Wouldn’t it piss you off if the government had your children, every day, claim that the nation stood “under no god”?

Yes, I’m going to comment on the Newdow plea. I’ve thunk it over a while and don’t see room to debate anymore, so this is going to be a lecture.

As theocrats in the past have used government power and resources to proseletyze their religion at the state or local level, their excuse has always been that the First Amendment only applies to Congress: “Congress shall make no law respecting an establishment of religion”. That doesn’t work here. The Newdow case is all about law Congress made.

Back in the 1950s we were in a bit of a competition with the century’s second worst evil dictator over which of us would rule the world. To get the people behind it, we exaggerated our differences and rubbed out our similarities, making Russia and Communism appear frighteningly alien. So along with having totalitarian maniacs draw up lists of people who asked their bosses for raises, someone noticed that the Pledge of Allegiance sounds like something that Commie kids might say in Moscow! Obvious answer: ditch the official Pledge because we’re a free society founded on rebellion against authority, right?

Wrong! Noting our revolutionary foundation would allow people to point out that the Soviet Union was founded on a very similar revolution against an authoritarian monarch. Instead, we had to find a distinction and magnify it. In Stalin’s Communism, you worship the State and pretend that you’ve done away with religion. The United States, on the other hand, had a lot of Christians, a few Jews, a bunch of people who just don’t give a damn, and no one else in numbers enough to matter at the ballot box. The Pledge could be made explicitly un-Communist by establishing it as an affirmation of religious belief, by adding the words “under God”. This would induct generations of schoolchildren whose parents can’t afford private education into the mainstream Christian religion and the Jews won’t care because it’s their God too, while strict constructionalists and minorities can be brushed aside by calling them Communist traitors who want Stalin to win.

So Congress passed a law adding those words to the Pledge and President Eisenhower signed it into law, both all the while affirming that yes, this is a prayer and it is intended to establish Christianity as the official religion of the United States.
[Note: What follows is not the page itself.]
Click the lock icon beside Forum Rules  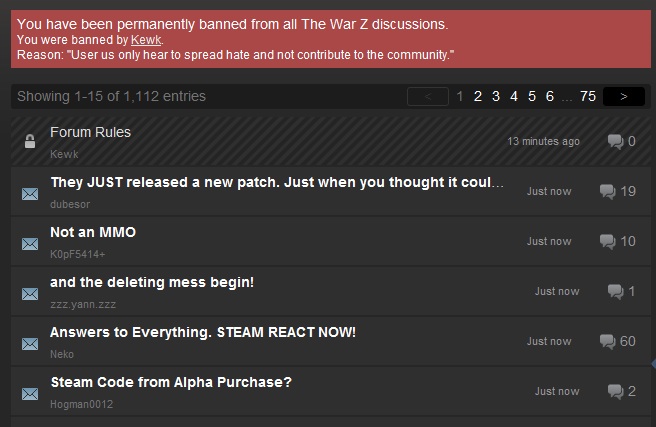[x=29, y=142]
Today the chief defense of the modified Pledge is that recognition of a single, nameless God is non-religious. Despite rejecting that argument as bullshit on its face, let’s explain exactly why it’s bullshit.

The main point of Judaism is to declare that there is one supreme God. This is seen in the Shma, Judaism’s central prayer, and in the first few of the Ten Commandments. Recall that the mainstream religions at the time might be variously beholden to singular deities or pantheons, or might be belief systems involving no deity at all.

Some in the United States only consider “God” part of secular culture because our most prominent religions are Judaic and minorities are so rare that they’ve never had any experience with any other belief system. They aren’t familiar with other religions in which there can be several Gods, a named God, a Goddess, or no God at all. These religions — Atheism, Wicca, Shinto, Santeria, and many others — do exist in small enclaves. Congress’s declaration that we are a nation “under God” is a repudiation of their beliefs.

For fairness I must note that I am opposed to the concept of a mandated Pledge of Allegiance at all, except for government personnel, since it waives the right to revolt which is central to the nation’s founding. The prayer within it is merely an additional insult. I might frighten the odd right-winger who accidentally stumbled onto this site by pointing out the Pledge’s origin as a piece of honest-to-God Socialist propaganda, but that rhetoric doesn’t matter to me. If we must have a pledge, let us go back to the original draft form which is far less offensive:

I pledge allegiance to my Flag and the Republic for which it stands, one Nation indivisible, with Equality, Liberty, and Justice for all.

Props to Scalia for actually recusing himself from this case. That was unexpected considering how he defended his independence in the Cheney case by pointing out what a great friend of Cheney’s he is.